1. Early in the semester, I scheduled my open class for Tuesday, May 24. Today is Tuesday, May 24. Surprise! No cameras showed up. I realized that my big open class  a couple months ago (the one for new NETs) “counted,” cancelling out my regular open class. Yesssss! It was an especially great feeling because this particular group of students are not the ideal “open class” kids – they tend to be quiet and look like they’re not having fun even if they are. I was kind of worried about it, but all that pent-up nervous energy dispersed into happiness when I realized it was class as usual.

2. No air conditioning is allowed until at least next month, even though the temperatures have been climbing into the 80s with a relentless, scorching sun baking the classrooms every day. Today it’s raining, which is great – no sun (and as someone who is legitimately allergic to the sun, I’m loving that) – but it also means it’s crazy humid inside. My hair is literally reaching new heights of frizziness and everything feels sticky and damp.

The Korean surprise part is that during my last class of the day, the air conditioner in my classroom was mysteriously turned on. None of the kids would fess up, and my CT and I certainly didn’t turn it on, but we decided to quietly accept the boon. I mean, it probably takes just as much energy to turn it off right away as it does to run it for 45 minutes, right? Right?!

So we had beautifully dry cool air for 45 glorious minutes.

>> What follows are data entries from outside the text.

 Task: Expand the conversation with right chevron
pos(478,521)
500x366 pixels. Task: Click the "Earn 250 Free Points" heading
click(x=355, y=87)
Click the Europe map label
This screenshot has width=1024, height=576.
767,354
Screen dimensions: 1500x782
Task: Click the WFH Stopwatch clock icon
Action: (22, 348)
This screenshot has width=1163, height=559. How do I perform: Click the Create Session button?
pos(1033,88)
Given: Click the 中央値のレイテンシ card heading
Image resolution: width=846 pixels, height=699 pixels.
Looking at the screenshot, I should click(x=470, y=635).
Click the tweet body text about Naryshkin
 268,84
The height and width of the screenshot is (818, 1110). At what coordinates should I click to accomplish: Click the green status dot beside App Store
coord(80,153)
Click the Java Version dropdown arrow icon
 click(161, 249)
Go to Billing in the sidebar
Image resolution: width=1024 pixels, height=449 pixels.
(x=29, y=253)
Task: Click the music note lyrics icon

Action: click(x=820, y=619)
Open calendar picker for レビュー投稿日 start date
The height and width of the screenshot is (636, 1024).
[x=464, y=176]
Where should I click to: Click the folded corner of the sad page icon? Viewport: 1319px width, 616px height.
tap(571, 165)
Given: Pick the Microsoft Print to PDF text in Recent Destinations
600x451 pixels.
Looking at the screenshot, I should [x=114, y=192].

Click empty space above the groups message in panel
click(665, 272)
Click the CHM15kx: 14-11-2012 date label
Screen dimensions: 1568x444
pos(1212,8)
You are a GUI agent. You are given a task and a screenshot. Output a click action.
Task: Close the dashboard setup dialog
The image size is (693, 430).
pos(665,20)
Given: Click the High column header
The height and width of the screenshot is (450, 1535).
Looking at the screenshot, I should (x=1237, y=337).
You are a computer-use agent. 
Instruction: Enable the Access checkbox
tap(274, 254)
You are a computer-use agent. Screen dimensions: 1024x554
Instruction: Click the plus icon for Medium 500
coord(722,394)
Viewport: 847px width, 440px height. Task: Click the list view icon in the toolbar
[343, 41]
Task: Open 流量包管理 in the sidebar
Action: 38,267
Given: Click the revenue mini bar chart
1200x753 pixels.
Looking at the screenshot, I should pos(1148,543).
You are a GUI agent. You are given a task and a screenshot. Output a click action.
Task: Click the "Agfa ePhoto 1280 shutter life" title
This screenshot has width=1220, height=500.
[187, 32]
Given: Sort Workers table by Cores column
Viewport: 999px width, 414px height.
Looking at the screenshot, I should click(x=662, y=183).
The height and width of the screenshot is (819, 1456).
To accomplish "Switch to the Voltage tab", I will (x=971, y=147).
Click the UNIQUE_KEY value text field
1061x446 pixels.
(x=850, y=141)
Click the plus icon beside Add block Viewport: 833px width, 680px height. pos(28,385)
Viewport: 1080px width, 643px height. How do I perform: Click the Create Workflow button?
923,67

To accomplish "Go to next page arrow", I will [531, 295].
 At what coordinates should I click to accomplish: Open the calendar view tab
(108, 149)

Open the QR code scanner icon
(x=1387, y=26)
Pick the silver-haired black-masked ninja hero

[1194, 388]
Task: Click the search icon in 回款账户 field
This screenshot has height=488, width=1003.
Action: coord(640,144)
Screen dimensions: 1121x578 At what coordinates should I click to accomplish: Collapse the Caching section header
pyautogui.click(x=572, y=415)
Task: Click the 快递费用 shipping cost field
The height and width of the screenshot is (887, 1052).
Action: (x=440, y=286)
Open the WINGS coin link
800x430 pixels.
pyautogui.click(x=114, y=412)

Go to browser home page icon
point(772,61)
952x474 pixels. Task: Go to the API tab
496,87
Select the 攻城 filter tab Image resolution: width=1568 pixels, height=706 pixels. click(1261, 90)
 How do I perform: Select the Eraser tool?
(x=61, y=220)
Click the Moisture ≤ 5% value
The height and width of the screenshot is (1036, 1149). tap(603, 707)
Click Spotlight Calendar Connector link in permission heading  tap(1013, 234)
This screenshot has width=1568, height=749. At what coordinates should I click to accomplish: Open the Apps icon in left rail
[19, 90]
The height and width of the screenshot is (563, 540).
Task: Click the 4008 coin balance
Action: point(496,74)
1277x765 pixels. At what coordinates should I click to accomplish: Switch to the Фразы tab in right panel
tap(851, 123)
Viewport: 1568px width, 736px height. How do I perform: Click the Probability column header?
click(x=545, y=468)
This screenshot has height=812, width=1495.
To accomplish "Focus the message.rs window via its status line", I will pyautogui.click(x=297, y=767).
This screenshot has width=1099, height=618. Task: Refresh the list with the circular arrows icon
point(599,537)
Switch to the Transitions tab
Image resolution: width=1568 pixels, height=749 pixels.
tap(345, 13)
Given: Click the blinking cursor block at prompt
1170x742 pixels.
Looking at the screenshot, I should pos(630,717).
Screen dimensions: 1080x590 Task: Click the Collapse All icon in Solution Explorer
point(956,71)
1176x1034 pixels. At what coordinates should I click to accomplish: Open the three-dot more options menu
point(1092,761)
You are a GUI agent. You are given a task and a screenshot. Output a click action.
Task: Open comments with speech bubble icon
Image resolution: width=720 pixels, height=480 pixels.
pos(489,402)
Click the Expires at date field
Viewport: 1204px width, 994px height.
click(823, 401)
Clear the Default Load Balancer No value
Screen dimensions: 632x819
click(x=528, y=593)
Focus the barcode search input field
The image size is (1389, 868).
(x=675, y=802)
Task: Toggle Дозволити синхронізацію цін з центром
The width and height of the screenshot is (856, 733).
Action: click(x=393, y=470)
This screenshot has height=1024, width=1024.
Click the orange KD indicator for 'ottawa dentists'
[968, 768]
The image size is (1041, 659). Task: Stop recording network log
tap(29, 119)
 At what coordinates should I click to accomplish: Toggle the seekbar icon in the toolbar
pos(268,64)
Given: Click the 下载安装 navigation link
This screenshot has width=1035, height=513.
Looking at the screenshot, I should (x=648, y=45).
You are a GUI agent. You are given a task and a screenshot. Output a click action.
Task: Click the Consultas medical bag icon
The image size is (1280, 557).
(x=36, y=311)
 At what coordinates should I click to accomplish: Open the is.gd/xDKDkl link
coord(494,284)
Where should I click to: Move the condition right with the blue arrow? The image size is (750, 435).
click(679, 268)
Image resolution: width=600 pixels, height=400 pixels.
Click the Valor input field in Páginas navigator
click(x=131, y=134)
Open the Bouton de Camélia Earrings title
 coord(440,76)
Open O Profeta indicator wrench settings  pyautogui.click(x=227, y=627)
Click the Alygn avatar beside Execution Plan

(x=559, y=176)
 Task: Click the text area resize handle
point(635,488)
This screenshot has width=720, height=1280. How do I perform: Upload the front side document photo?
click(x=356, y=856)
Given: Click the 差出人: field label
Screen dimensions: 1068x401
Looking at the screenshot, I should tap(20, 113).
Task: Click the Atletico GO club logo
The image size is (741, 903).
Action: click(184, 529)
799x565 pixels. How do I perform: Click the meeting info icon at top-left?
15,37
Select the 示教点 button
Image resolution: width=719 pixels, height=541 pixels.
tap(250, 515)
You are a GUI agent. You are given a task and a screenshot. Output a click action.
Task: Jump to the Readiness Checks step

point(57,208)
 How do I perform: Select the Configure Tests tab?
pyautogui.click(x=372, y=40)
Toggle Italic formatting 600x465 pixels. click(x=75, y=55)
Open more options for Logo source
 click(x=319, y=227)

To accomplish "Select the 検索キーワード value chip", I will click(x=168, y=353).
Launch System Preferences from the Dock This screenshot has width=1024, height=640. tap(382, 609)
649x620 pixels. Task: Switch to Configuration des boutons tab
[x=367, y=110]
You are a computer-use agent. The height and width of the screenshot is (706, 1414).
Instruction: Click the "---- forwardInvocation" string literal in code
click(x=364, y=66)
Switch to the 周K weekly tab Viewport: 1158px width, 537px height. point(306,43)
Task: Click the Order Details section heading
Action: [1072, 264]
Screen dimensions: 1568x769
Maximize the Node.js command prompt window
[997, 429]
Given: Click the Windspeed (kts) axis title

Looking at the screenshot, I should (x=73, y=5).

3. It’s mid-year self-assessment time for the NETs. Does anyone like answering these questions meant to trap you into egotism or low self-esteem? Rate yourself high on too many things and you look like a freaking narcissist. Rate yourself low and you look like a failure with no self-worth or confidence. Where is that balance? How much of a gap is there between “5 (very true)”, “4 (generally true)”, and “3 (true)”? Just how true can a statement get? True isn’t true enough? I’m confused.

The pleasant surprise was that my principal happened to walk into my office as I was balking at the task. He asked how my Korean is coming along, and I sheepishly explained that speaking is difficult but I can understand some.

[long tangent incoming ↓]

(wince… I know that question will only become harder and harder to answer the longer I stay in Korea if I don’t light a fire under my behind and actively study! I’ve been passively learning more and more vocabulary and grammar structure just by paying attention, and I can frequently understand the ‘classroom Korean’ / simple conversations that my co-teachers and students use, especially with contextual evidence. I can understand what is going on in the conversation in the Level 5 listening test from Talk To Me In Korean (the highest listening test level), even though I can’t understand every sentence. And that’s with zero studying!

But my confidence in speaking is so low. I get frustrated with myself – how can I expect students to put themselves out there and try to speak English if I’m too embarrassed or shy to try speaking Korean?

However, it’s kind of confidence-shattering to attempt to speak Korean and the listener has no clue what you’re saying. I think it has to do with the fact that English speakers are accustomed to so many different accents and ability levels, whereas most Koreans have only ever heard native Koreans speaking Korean. They have a very low threshold for pronunciation or intonation mistakes. Plus, some might not expect to hear Korean coming out of a foreigner’s mouth.

But I’m pretty much awesome at saying “Can I have a trash bag, please?” Sseuregi bongtu juseyo. I do this every time I go grocery shopping. Rolls right off the tongue. I’m a total pro now. So, you know, if any tourists out there ever really need a trash bag in Korea, I’m your woman.)

[/tangent]

Then he asked, “How long will you stay in Korea?”

“I’m not sure,” I said. “But I’m thinking about staying longer.”

He smiled, “I think you should stay longer and longer and longer!”

Knowing that the head of the school values me as a teacher gave me the confidence boost I needed to fill out the “list 3 strengths,” “what aspects of your work attitude can be improved?”, “list 3 goals,” etc. etc. on the self-assessment.

4. My CT informed me that the kids are all out on field trips and extracurriculars tomorrow. All day. No classes. These are the days when I can bring in my morning coffee and yogurt, pop in my earbuds and get a ton of work done in uninterrupted peace and quiet. I’m so looking forward to it.